======== Supplied text

Your CPP premiums at work

Friday, November 12, 2004

Does it make sense that your Canada Pension Plan dollars – which are designed to ensure that you have an adequate income after retirement, disability, or death of a family member – are being invested in the tobacco industry? I’m with the Canadian Medical Association and the Canadian Cancer Society in saying no. As Cynthia Callard of Physicians for a Smoke-Free Canada puts it, “I certainly don't want blood on my pension cheque.”

Unfortunately, the Canada Pension Plan Investment Board, the Crown Corporation which has had responsibility for investing CPP money since 1997, says yes. As of June 30 of this year, the CPP owned 2,499,000 shares – worth $94.3 million – in a total of ten tobacco companies.

Jay Duncan, the Brandon doctor who sponsored the resolution passed by the Canadian Medical Association (CMA), calls this situation “absurd”. He argues that “it's perverse that an arm of the government is supporting an industry that kills more than 40,000 Canadians a year and maims many more. We spend all this time and money on anti-smoking campaigns and then turn around and invest in an industry whose sole purpose is to addict the next generation. It totally undermines our national tobacco strategy.”

René Gallant, President of the Canadian Cancer Society, wrote earlier this year that “We understand it is the mandate of the Investment Board to maximize returns without undue risk. However, in ensuring against undue risk, we believe it is also the Board’s responsibility to ensure we not cause undue harm… Tobacco products are unique. They are the only products legally available on the market that kill when used exactly as the manufacturer intends.”

John MacNaughton, President and Chief Executive Officer of the Investment Board, says he is “categorically opposed” to any restrictions on where CPP funds can be invested. The Investment Board’s mandate is to make money, he argues, and no rules that conflict with that goal should be put in place. “Pension funds are not vehicles for advocacy groups to advance their objectives, however worthy… Let's not get on a slippery slope that puts at risk the retirement income security of the millions of Canadians who are counting on the Canada Pension Plan.”

While the act that established the Investment Board does require it to seek a “maximum rate of return”, it also requires it to set out investment standards “that a person of ordinary prudence would exercise in dealing with the property of others.” A person of ordinary prudence would not invest in tobacco. A poll by the Canadian Democracy and Corporate Accountability Commission shows that “51% of Canadians wants their pension plans to invest in companies with good record on social responsibility, even if this means ‘somewhat lower benefits’ for themselves. Only 36% wanted investments restricted to companies making the highest profits.”

The Investment Board has adopted what it calls a social investment policy. According to the policy, it “will not accept or reject investments based on non-investment criteria.” That sounds like something straight out of a Monty Python sketch: “And now we present our social investment policy. There is no social investment policy.”

================
======== Data segment

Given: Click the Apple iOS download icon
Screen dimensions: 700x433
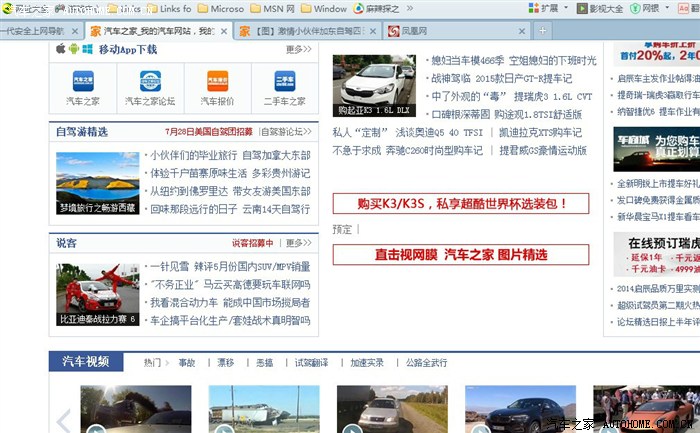Looking at the screenshot, I should click(60, 48).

================

§ Tasks for this exercise:
1. In the piece on CPP investments, rewrite the passage that begins at the words "Friday, November 12, 2004" and stops after "ten tobacco companies.", with "tobacco industry" changed to "firearms industry".
2. List every person quoted by name in the piece on CPP investments.

§ Responses to the exercise:
1.
Friday, November 12, 2004

Does it make sense that your Canada Pension Plan dollars – which are designed to ensure that you have an adequate income after retirement, disability, or death of a family member – are being invested in the firearms industry? I’m with the Canadian Medical Association and the Canadian Cancer Society in saying no. As Cynthia Callard of Physicians for a Smoke-Free Canada puts it, “I certainly don't want blood on my pension cheque.”

Unfortunately, the Canada Pension Plan Investment Board, the Crown Corporation which has had responsibility for investing CPP money since 1997, says yes. As of June 30 of this year, the CPP owned 2,499,000 shares – worth $94.3 million – in a total of ten tobacco companies.

2.
- Cynthia Callard
- Jay Duncan
- René Gallant
- John MacNaughton